#### [ASSIGNMENT]
Determine which lines of the records include the word "will", and copy them.

#### [SUPPLIED MATERIAL]
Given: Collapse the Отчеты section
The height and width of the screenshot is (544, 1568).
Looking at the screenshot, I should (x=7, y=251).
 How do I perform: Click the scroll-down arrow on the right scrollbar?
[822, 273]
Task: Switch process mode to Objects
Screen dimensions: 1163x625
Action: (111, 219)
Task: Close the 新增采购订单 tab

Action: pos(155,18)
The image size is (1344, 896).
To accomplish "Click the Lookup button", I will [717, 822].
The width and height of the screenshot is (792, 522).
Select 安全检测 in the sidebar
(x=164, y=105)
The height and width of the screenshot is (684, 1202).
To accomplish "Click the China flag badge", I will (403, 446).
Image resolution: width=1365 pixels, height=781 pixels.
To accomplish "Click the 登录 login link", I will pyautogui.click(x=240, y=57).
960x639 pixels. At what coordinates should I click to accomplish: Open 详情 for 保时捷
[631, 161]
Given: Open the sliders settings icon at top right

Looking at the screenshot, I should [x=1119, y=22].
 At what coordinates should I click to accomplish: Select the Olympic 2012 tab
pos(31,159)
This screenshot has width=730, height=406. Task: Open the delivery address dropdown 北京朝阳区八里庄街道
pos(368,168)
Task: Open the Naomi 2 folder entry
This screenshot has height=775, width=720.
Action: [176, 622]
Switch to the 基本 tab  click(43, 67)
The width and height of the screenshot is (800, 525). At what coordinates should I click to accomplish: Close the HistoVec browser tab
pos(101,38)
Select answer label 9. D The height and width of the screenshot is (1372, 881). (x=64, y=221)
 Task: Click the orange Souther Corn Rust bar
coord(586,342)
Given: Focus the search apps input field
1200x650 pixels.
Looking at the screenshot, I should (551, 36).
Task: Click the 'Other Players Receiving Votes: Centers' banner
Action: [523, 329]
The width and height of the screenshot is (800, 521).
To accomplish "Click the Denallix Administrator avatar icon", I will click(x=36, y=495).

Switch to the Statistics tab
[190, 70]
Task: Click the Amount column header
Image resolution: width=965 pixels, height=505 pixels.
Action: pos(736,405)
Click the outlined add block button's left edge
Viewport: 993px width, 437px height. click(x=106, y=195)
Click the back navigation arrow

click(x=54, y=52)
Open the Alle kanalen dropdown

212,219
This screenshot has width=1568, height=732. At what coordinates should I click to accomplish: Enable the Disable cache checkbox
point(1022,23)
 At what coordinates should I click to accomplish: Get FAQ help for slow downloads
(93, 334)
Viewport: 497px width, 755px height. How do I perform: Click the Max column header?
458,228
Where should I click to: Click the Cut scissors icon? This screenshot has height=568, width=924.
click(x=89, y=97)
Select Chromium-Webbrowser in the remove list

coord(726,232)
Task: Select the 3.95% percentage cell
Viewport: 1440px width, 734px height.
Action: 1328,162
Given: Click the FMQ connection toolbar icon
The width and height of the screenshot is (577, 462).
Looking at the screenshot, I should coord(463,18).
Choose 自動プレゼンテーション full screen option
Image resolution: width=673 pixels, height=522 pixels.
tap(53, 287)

#### [TASK OUTPUT]
To accomplish "Click the Lookup button", I will [717, 822].
To accomplish "Click the China flag badge", I will (403, 446).
To accomplish "Click the 登录 login link", I will pyautogui.click(x=240, y=57).
To accomplish "Click the Denallix Administrator avatar icon", I will click(x=36, y=495).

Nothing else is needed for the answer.